**YOUR TASK:**
Answer these questions using the text on checks and electronic transfers:
(a) Which two articles of the UCC govern checks?
(b) Who does the text name as the drawer and drawee of a traveler's check?
(c) How many days after the date of the check does a refund claim for a lost cashier's, teller's, or certified check become enforceable?

Checks and Electronic Transfers


Checks are the most common type of negotiable instruments and are governed by UCC 3 and UCC 4.  Article 3 establishes the requirements that all negotiable instruments must meet (including checks) and Article 4 establishes the framework for deposit and checking agreements, as well as relationships between banks- banks and banks to customers.





          Check: A (special kind of) draft drawn by a depositor (the drawer) ordering a bank or other financial institution (the drawee) to pay a sum certain of money on demand to, or to the order of, a third person (the payee). The drawer is liable for ensuring that sufficient funds are in his or her account to cover the check.


Between the time the check is drawn and reaches the drawee, something might happen.  The drawer might die, the drawer might order the bank to stop payment on the check, or the account might go “negative.” To protect against this possible situation, we have the:


        Cashier’s Check: A check drawn by the bank on itself, rather than on a drawer’s account, which constitutes the bank’s (i) promise to pay the payee on presentment and (ii) assumption of liability if the bank fails to pay.  A teller’s check is usually drawn by a bank on another bank.



A traveler’s check has the qualities of a teller’s check or a cashier’s check, it is payable on demand, drawn on or payable at a bank, and also designated as a traveler’s check:


        Traveler’s Check: A check, often used as a substitute for cash, that is (i) drawn on or payable through a bank and (ii) payable on demand by the holder. A traveler’s check does not require the holder to present it to the drawee bank for payment.   Generally, the system is noted for the purchaser signing on the instrument when it is purchased and when it is given as payment for an item.  The Drawer and Drawee are American Express, not the purchaser.



        Certified Check: A check that has been accepted (for example, my personal check) by the drawee bank prior to presentment (indeed, often at the time it is issued). By certifying the check, the bank assumes all liability for failure to pay the check on presentment.  What it actually does is segregate the amount of the check from my account (i.e., putting a hold on such funds) until this check is presented and paid.  In other words, the money is in my account but other checks that are to be paid “don’t have access” to it. 


But, what about a lost or stolen or destroyed Cashier, Teller or Certified Check?


·        The remitter (purchaser) or the payee of a cashiers check or tellers check- or the drawer of a certified check- can get a refund from the bank before the check is paid, with a catch.  The claim becomes enforceable 90 days after the date of the check.  If a person entitled to enforce the check presents it for payment within 90 days (in other words, the legitimate person to whom the check is actually written), the bank is discharged. If after that time, the banks payment to the original party discharges the bank.


·        In other words, you wait 90 days before you can get the money back. 







            The Central postulate in all of this:  to honor a check, there must be sufficient funds in the drawer’s account in the first place! But, if there are sufficient funds, and the bank wrongfully fails to honor the check, it is liable to the customer for damages.  Recall there is a business relationship between the parties, and a debtor-creditor relationship exists between the customer and the bank.  There is also an agency relationship between the parties.  As you might expect, certain contractual rights and duties exist between the parties.

**INFORMATION SHOWN:**
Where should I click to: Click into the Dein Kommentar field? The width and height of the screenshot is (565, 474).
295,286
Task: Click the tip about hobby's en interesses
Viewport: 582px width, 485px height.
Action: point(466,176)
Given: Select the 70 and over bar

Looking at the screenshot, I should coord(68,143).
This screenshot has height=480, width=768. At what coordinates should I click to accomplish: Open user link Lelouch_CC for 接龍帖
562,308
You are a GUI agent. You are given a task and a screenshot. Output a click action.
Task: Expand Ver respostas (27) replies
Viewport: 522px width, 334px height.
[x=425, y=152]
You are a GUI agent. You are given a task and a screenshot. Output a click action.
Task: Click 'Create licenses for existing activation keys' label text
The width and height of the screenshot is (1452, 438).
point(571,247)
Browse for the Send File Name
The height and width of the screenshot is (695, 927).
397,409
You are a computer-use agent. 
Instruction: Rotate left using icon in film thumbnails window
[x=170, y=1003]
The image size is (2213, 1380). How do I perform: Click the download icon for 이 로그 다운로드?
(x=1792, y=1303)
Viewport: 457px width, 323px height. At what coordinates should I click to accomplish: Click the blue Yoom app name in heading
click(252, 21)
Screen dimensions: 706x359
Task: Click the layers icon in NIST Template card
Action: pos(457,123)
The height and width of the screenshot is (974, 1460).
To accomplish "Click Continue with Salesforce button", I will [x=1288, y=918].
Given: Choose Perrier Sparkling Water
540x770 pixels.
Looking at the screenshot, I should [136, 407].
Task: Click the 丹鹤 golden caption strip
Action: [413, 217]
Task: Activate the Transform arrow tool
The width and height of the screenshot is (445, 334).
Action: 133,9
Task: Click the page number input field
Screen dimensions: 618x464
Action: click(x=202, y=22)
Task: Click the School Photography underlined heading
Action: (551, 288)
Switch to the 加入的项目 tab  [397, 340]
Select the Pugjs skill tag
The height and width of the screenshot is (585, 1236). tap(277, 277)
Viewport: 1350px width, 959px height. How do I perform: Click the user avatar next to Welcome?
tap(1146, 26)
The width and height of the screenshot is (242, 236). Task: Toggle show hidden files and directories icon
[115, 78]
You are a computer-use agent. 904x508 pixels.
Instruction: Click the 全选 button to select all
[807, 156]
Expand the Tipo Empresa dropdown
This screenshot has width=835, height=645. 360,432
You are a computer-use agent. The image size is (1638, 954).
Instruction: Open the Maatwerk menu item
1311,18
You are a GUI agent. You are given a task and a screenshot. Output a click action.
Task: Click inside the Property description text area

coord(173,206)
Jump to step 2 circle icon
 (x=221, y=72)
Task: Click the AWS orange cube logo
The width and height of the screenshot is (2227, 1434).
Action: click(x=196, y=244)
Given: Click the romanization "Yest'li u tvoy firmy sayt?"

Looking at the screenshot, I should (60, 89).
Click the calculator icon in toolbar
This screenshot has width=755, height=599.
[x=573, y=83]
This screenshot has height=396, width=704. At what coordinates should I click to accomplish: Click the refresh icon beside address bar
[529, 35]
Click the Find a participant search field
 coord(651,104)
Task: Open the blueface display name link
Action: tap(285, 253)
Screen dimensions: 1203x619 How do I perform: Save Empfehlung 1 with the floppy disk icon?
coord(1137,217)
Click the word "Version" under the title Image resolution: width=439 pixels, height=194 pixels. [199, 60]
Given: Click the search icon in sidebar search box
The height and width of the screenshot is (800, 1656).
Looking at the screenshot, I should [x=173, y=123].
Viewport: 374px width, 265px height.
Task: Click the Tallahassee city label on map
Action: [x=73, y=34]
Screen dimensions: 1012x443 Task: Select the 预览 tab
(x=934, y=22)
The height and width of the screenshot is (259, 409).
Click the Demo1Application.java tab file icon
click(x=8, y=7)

**WORKED SOLUTION:**
(a) UCC 3 and UCC 4 (Articles 3 and 4).
(b) American Express.
(c) 90 days.